__Saved data entries__:
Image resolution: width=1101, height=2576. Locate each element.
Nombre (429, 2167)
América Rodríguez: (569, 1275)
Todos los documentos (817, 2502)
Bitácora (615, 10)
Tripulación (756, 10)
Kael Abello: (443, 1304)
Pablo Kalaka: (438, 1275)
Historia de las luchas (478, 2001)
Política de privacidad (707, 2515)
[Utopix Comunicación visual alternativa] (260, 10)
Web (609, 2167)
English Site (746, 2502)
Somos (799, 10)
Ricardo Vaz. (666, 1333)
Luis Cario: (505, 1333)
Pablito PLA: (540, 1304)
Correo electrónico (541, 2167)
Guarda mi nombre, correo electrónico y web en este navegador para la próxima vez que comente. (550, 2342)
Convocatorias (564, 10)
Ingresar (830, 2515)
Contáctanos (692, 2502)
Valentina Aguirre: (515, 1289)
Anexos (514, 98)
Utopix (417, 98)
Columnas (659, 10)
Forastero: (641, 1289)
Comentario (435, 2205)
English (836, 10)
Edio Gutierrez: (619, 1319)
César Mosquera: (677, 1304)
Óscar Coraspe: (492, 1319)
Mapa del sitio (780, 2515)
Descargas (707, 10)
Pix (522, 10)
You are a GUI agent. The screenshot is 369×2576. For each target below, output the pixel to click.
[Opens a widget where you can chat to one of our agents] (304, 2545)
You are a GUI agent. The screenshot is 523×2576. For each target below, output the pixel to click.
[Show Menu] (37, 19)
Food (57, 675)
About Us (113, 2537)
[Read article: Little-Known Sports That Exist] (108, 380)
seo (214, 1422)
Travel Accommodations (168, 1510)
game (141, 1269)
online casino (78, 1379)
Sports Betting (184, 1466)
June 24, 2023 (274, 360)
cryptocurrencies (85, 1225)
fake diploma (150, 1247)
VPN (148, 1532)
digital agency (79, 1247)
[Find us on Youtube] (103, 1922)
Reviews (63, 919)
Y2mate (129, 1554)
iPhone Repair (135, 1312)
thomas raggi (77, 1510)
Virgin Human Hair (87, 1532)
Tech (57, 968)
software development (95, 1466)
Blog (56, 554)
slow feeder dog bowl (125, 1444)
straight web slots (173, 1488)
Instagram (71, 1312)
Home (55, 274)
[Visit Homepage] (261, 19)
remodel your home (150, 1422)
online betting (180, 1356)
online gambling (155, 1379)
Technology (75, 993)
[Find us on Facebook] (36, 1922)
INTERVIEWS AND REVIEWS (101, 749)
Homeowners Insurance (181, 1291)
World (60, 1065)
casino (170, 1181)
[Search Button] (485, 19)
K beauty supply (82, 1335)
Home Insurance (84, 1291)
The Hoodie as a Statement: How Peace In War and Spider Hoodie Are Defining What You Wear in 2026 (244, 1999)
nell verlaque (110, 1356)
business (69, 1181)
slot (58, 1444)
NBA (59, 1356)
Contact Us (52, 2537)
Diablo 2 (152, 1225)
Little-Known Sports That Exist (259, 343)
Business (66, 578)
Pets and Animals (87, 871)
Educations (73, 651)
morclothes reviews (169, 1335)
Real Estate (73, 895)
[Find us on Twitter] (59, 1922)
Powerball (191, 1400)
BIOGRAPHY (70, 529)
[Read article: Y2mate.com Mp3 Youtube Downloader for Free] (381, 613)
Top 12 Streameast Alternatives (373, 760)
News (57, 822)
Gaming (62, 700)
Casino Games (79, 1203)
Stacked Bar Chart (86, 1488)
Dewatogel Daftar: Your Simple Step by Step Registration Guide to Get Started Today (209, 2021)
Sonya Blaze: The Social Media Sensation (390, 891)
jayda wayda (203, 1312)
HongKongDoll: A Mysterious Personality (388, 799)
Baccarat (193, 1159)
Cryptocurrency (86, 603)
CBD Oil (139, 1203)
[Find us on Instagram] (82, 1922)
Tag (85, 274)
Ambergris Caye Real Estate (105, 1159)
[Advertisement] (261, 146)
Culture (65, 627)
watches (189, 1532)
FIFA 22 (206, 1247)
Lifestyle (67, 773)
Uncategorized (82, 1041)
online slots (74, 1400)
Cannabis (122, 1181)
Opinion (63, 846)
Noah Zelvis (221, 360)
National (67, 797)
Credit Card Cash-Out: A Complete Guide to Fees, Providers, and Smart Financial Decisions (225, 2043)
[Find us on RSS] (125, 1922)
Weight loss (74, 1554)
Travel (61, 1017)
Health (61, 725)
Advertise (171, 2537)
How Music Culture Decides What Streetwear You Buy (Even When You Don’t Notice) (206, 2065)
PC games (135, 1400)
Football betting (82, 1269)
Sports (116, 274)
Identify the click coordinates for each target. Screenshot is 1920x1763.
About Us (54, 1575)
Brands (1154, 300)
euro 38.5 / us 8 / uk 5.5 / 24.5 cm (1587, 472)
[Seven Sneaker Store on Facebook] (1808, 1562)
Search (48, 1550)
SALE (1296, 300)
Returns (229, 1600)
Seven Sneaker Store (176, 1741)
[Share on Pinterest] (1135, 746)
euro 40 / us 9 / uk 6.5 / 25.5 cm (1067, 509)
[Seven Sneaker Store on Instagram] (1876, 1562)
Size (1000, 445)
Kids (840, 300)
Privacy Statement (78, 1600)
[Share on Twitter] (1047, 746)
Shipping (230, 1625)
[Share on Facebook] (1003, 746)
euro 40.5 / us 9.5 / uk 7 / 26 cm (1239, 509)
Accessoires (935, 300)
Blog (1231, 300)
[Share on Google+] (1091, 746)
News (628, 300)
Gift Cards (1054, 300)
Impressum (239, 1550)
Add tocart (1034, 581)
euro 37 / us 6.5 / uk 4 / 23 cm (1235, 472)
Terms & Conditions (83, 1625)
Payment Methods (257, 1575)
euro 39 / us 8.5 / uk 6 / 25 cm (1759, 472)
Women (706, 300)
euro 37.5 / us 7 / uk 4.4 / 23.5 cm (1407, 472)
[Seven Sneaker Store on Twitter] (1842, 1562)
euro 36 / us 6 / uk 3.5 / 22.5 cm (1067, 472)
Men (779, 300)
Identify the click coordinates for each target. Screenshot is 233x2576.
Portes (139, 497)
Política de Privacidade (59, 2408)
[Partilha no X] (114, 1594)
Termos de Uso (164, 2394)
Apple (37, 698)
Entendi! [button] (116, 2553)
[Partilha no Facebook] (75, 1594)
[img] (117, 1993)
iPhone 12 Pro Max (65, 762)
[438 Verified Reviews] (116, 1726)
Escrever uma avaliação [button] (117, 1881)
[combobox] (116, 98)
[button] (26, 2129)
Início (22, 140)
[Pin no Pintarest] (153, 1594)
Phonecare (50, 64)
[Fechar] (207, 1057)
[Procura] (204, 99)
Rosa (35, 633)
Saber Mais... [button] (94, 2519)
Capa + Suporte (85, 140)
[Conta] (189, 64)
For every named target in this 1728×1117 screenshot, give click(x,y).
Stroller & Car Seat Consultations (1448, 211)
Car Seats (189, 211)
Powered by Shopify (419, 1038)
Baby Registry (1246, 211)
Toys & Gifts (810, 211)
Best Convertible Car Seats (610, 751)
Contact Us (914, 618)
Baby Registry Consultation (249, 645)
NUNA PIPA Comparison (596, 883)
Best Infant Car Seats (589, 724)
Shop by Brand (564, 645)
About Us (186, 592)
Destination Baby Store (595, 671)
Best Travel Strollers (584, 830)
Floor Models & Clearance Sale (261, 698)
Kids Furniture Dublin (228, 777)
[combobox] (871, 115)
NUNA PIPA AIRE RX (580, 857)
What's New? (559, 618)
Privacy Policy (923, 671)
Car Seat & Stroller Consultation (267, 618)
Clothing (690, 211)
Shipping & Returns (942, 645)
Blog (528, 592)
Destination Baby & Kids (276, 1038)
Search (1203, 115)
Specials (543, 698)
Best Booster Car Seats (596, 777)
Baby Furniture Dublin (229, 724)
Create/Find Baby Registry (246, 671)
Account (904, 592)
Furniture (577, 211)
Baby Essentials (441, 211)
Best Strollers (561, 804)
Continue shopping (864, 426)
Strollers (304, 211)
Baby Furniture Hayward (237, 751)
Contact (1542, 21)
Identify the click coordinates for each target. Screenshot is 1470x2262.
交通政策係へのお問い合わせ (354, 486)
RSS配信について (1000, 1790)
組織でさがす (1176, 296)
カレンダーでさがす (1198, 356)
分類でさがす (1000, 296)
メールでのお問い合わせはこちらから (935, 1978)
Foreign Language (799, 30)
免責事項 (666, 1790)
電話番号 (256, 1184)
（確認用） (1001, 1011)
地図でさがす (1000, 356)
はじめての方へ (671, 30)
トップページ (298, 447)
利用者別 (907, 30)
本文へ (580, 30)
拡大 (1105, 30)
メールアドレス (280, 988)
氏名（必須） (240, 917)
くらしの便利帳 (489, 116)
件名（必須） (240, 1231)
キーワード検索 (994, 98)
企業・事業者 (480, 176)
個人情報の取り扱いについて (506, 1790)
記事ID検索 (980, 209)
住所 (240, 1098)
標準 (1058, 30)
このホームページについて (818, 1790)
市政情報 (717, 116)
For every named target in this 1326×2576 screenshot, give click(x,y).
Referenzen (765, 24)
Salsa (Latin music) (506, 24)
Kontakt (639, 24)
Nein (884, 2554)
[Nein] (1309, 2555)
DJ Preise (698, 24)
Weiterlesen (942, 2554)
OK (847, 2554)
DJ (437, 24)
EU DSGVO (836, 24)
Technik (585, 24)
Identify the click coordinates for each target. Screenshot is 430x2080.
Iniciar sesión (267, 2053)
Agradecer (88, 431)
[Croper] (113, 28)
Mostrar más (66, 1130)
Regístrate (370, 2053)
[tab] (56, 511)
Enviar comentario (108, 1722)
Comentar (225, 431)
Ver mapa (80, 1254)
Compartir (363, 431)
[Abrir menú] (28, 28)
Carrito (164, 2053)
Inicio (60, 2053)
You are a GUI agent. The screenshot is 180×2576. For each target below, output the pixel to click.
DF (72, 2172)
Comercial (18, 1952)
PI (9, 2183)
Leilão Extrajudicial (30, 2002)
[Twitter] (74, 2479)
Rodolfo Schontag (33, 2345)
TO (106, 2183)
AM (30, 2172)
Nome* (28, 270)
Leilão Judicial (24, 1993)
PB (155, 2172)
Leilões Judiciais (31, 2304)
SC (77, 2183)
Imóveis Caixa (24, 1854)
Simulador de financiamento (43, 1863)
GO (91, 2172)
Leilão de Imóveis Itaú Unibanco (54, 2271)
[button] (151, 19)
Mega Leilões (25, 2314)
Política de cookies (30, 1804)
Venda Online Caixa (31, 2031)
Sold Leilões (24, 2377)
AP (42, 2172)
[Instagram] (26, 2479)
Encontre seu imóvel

__Directions__:
Gather and copy every line of the data in which the string "each" is found.

__Output for this exercise__:
Image resolution: width=1101, height=2576. Locate each element.
You are a GUI agent. The screenshot is 369×2576. For each target below, output the pixel to click.
You are a GUI agent. The screenshot is 523×2576. For each target below, output the pixel to click.
Identify the click coordinates for each target. Screenshot is 1920x1763.
Identify the click coordinates for each target. Screenshot is 233x2576.
Identify the click coordinates for each target. Screenshot is 1470x2262.
Identify the click coordinates for each target. Screenshot is 430x2080.
You are a GUI agent. The screenshot is 180×2576. For each target below, output the pixel to click.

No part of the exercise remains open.